I also recently attended a conference of “Green Thomists” in St Paul, Minnesota. The Church has encouraged Catholics to recognize the importance of the environment and man’s role as steward of creation, but it has to be said that mainstream, “conservative” theologians have been a bit slow to respond – perhaps because they associate environmentalism with left-wing ideology. The conference was cosponsored by the revived National Catholic Rural Life Conference.

At another recent conference (this one on Religion, Science and the Environment) in Tennessee, the Orthodox patriarch of Constantinople, Bartholomew I, offered a useful summary of the environmental crisis. He doesn’t cover everything (more should be said about the accelerating loss of biodiversity), but this is enough to be getting on with:

” The explosion of knowledge has not been accompanied by an increase in wisdom. Only wisdom could make us realize that the Creation is an interdependent, undivided whole, not an assemblage of isolated, unrelated parts that can be eliminated, replaced or modified as we see fit. We have expanded our dominion over Nature to the point where absolute limits to our survival are being reached. We have lost half of the great forests of the world to the demand for timber and for conversion to agriculture, without thinking that these giant wet sponges are responsible for the delivery of much of the fresh water. Irrigation for agriculture takes 70% of global demand for water, and — almost unimaginably — some of the world’s greatest rivers are so depleted by the influence of humans that they no longer flow to the sea; and those that do, carry in their waters all the chemical fertilizers, herbicides, insecticides and waste materials they have collected along their course. Desertification is increasing on land at the same time that the fish stocks of the oceans are depleted by over exploitation; and those that remain are being poisoned by toxic materials dumped carelessly in their habitat. Instead of living on income, or the available surplus of the earth, we are consuming environmental capital and destroying its sources as if there is no tomorrow.”

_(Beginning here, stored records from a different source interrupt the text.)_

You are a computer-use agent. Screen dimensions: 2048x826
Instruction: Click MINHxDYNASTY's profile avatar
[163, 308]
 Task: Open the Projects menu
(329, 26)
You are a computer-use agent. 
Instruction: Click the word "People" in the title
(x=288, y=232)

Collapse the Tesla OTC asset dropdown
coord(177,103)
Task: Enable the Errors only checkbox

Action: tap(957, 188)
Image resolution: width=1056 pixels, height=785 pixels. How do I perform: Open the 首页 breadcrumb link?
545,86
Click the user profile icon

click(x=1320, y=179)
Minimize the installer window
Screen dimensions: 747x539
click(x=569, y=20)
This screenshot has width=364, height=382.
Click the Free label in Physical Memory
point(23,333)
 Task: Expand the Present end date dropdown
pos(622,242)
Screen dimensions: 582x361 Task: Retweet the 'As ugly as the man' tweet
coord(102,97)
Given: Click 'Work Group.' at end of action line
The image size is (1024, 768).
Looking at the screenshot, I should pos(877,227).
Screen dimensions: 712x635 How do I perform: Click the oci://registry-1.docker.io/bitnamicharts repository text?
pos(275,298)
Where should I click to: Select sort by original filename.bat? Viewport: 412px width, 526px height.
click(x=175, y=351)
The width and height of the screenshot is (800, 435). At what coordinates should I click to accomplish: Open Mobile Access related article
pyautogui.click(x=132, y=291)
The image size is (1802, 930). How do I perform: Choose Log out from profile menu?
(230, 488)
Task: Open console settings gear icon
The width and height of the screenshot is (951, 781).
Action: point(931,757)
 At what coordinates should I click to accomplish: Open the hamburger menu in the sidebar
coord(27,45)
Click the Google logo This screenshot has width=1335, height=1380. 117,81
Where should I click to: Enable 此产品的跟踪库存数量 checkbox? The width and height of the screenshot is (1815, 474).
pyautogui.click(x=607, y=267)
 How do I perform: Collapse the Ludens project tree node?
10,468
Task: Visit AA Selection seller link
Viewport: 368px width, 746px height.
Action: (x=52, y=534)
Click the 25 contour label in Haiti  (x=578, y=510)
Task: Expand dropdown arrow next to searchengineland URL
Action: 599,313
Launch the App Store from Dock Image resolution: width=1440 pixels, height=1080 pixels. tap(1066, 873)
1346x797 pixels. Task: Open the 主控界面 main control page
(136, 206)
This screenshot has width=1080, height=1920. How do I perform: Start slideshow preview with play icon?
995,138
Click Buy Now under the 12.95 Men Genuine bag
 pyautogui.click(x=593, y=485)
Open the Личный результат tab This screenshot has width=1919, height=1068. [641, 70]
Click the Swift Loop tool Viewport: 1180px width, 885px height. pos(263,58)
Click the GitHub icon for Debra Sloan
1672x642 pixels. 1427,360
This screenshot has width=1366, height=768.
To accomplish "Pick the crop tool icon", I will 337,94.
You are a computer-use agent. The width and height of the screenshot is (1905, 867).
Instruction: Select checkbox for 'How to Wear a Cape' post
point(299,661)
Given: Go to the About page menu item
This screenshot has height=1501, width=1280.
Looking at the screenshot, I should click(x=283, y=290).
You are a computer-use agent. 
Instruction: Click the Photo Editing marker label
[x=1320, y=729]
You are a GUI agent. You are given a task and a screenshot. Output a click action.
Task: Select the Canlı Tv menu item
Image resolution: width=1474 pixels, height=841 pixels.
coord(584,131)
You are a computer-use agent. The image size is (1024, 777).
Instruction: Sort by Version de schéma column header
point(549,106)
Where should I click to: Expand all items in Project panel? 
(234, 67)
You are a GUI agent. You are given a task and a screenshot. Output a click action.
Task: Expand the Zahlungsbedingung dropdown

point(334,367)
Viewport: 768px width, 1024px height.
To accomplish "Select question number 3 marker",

What can we do about all of this? Stop ignoring it, for one thing. It is important to get informed, and then reflect. You will find resources for doing so on our “Economy” pages, and more will gradually be added. One important focus of our research is the relation, highlighted in Pope Benedict’s third encyclical, between natural and human ecology. Carl Anderson and Jose Granados put it like this in their book Called to Love: “Modern man’s estrangement from his own body – and so his homelessness in nature – is at the root of the ecological problems our society currently faces. The word ‘ecology’ comes from the Greek word oikos, ‘home’, and the theology of the body is a first step toward the recovery of the world as that home.”  — S.C.